The top floors of the $20-million (US) edifice will be used for educational programming, while the lower two floors are home to the “Exploritorium,” a unique interactive museum of Jewish history that includes the Rav Noach Weinberg Tribute Wall, as well as the Kirk Douglas Theater, donated by the Hollywood actor, to be used for events that teach Jews about their heritage and connection to Jerusalem. On the rooftop, sits the largest model of the Temple ever built.

“This building is a testament to the recognition Aish HaTorah has received for the work that we’re doing, which is reaching out to the entire Jewish world,” said Rabbi Nechemia Coopersmith, editor-in-chief of Aish.com, one of the largest Jewish-content websites. “We are trying to reach all Jews and wake them up to the meaning and beauty of their heritage, and what better spot to do this than across from the Western Wall.”

Rabbi Coopersmith played a significant role in designing the Rav Weinberg Tribute Wall, a state-of-the-art interactive touch-screen controlled installation. “Through our website and all of our programs, we are reaching hundreds of thousands of Jews every year, and this building will be a tremendous tool to reach way more.”

In his speech, Chief Rabbi Metzger highlighted Aish HaTorah’s unique outreach approach. “There’s a big difference between Aish HaTorah yeshivas and other kinds of yeshivas,” he said. “[Rabbi] Weinberg created this yeshiva to look after boys and girls who came from all over the world… He didn’t wait, as most heads of yeshivas waited, for them to come and learn at his yeshiva.
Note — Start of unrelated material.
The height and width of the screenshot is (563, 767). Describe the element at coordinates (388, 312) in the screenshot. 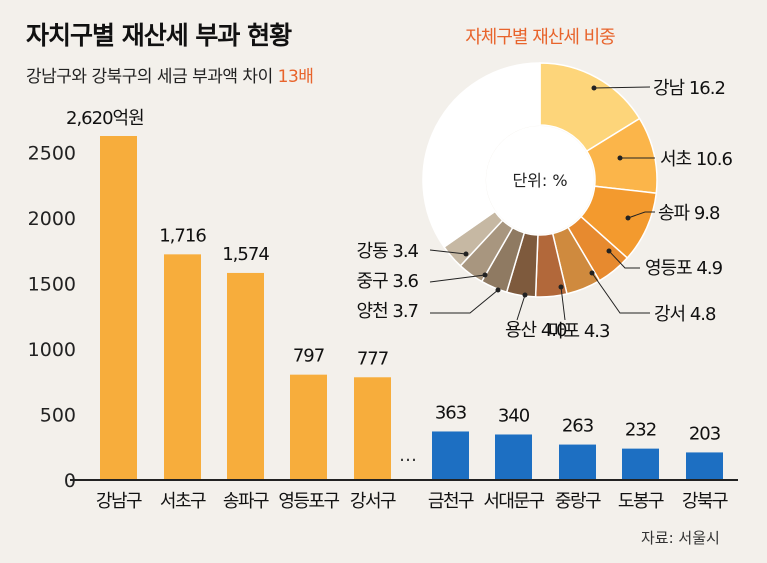

I see `pie-slice-label: 양천 3.7` at that location.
He went outside and called them in for a lunch, for a dinner, and then he began to teach them the Torah.”

The organization’s proactive mandate has resulted in quick expansion. What began as a Jerusalem yeshiva consisting of one rabbi and five students has over the last 35 years grown into an international movement spanning five continents, with 37 branches, and an online following of 750,000, with three million hits a month.
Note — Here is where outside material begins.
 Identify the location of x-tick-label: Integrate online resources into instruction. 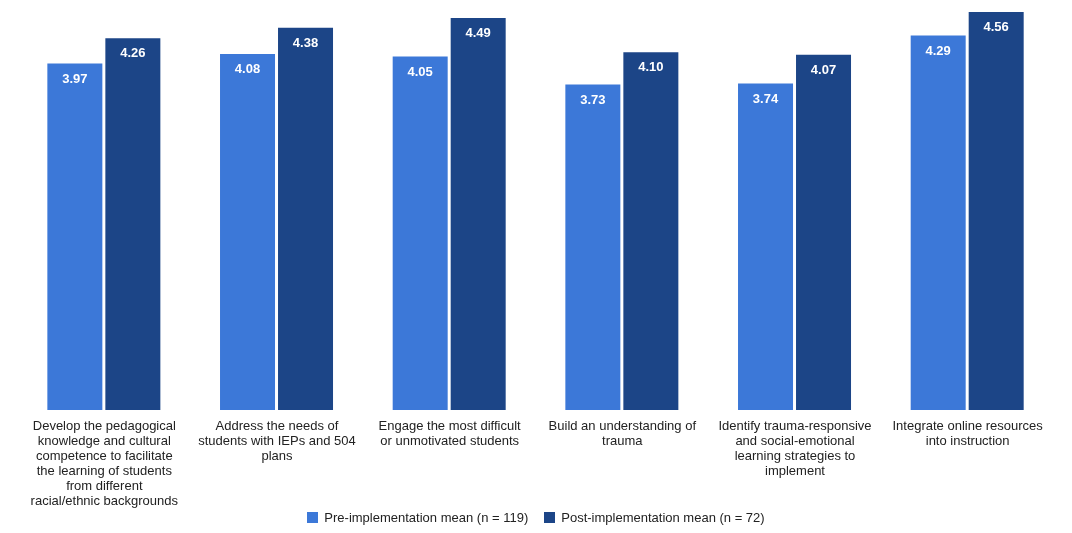
(968, 433).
Toronto was the second international city to open an Aish HaTorah satellite, the Village Shul at Bathurst Street and Eglinton Avenue West, in 1981 (after St. Louis, Miss.). Since then, two other Aish HaTorah branches have opened, one in Thornhill, Ont., and the other on the University of Toronto campus.

“Toronto has always been on the forefront of Jewry worldwide. Toronto [Jews] have a connection to Judaism that is stronger, and different,” said Harvey Hecker, former international chairman of Laventhal and Horwath, one of the world’s largest accounting firms. Hecker retired two years ago from his post as international president of Aish HaTorah, after 27 years of involvement with the organization in Toronto.

“We live in Toronto and think that the rest of the world is like Toronto, but Toronto is special,” he said. “Its [Jewish] leadership and its ability to keep people connected, is incredible.”

Rabbi Shmuel Veffer, who made aliyah to Beit Shemesh from Toronto with his wife, Chana, in 1983, after helping to establish the Village Shul, concurs. “There is something very special about Canadian Jews and their connection with Israel,” he said. “Part of that has to do with the fact that we are one generation less assimilated [than a lot of Jews in the United States].

“A lot of people came to Canada only after the Holocaust, and so the generation that came after them is much more connected to Judaism, Jewish culture and Israel. I think that’s why you see so many Canadians connected with projects in Israel, and with Aish HaTorah, specifically.”

Canadians have become a very strong force in supporting Aish HaTorah,” Dan said. “We are very dedicated to the dreams and the objectives of Rav Weinberg… to bring the Jewish people back to Judaism.”